** BEGIN **

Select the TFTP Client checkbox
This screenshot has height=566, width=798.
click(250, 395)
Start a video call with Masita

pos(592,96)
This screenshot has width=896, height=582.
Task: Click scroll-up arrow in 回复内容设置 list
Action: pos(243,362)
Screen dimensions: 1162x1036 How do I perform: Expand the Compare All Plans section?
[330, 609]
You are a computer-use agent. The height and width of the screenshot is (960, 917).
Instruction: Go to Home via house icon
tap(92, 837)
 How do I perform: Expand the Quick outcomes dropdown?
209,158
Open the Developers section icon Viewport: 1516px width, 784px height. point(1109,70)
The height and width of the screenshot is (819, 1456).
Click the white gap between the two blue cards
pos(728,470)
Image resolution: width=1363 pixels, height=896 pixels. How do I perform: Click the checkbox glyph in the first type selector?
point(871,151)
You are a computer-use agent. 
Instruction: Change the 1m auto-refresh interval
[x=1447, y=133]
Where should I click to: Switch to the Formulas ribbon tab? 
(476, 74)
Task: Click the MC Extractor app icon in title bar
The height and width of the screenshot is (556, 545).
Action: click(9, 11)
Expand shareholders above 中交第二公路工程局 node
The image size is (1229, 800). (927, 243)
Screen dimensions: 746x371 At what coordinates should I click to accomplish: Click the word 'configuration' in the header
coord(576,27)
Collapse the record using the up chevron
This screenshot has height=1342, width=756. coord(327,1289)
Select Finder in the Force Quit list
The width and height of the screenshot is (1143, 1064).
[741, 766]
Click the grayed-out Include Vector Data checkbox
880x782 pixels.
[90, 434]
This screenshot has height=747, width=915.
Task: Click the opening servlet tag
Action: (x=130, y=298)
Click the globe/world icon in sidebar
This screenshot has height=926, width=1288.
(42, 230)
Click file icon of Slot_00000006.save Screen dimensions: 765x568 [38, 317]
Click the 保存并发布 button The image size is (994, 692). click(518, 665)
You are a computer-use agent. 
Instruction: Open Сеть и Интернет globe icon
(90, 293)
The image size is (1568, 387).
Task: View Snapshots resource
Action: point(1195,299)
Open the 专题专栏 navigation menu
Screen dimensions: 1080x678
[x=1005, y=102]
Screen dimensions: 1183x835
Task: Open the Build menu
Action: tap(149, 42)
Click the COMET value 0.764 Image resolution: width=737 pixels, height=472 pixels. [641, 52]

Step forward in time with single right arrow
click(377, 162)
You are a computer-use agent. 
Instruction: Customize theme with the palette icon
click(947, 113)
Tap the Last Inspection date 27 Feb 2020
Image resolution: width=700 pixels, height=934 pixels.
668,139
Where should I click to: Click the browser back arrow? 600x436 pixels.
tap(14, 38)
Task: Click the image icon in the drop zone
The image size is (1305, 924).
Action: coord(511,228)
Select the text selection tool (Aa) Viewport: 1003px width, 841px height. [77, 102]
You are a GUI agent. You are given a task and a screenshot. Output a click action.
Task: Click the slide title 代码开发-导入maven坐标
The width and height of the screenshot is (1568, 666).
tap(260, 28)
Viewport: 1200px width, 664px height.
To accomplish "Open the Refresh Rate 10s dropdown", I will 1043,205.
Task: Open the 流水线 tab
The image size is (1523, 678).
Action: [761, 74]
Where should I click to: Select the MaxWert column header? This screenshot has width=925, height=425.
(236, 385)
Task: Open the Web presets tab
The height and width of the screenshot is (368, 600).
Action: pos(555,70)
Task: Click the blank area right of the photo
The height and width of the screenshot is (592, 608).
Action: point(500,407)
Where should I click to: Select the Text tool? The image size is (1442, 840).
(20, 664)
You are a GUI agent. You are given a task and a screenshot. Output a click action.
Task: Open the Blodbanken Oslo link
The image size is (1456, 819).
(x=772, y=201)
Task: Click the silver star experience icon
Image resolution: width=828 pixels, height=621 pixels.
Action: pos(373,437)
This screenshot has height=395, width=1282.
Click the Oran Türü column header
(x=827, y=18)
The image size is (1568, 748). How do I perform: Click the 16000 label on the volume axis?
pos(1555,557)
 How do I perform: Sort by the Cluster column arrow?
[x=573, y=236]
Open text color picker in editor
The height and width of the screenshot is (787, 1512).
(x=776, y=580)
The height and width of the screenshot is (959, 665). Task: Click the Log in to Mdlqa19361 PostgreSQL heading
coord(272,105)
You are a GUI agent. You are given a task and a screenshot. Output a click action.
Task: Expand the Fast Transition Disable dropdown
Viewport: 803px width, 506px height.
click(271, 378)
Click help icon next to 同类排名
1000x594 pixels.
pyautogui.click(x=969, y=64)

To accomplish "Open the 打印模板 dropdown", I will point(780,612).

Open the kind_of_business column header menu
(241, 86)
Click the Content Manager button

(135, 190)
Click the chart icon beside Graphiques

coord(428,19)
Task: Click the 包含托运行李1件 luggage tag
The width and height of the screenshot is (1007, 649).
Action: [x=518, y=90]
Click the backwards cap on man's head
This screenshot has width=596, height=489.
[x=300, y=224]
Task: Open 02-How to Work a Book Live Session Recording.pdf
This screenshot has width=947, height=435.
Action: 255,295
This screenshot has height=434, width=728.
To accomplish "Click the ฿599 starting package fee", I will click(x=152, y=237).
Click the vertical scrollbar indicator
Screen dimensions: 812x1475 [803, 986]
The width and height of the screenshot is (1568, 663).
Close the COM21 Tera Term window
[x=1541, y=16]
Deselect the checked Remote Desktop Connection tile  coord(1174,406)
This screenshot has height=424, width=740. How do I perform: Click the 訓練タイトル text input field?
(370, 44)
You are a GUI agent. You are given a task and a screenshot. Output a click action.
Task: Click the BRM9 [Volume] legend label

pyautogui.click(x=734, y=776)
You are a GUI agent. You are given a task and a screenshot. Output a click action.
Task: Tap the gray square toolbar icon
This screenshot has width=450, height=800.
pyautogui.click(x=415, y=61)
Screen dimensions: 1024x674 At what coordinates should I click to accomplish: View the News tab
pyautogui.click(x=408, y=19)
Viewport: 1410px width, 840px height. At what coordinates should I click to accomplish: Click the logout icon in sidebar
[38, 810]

** END **

● **Task to complete**
Find every line above that contains the word "size" and copy each of those lines in full. Case counts, so a match must have the same capital and lowercase letters.

● **Exercise response**
The image size is (1229, 800). (927, 243)
Click the 保存并发布 button The image size is (994, 692). click(518, 665)
The image size is (1568, 387).
The image size is (1305, 924).
The image size is (1523, 678).
Where should I click to: Select the Text tool? The image size is (1442, 840).
The image size is (1456, 819).
The image size is (1568, 748). How do I perform: Click the 16000 label on the volume axis?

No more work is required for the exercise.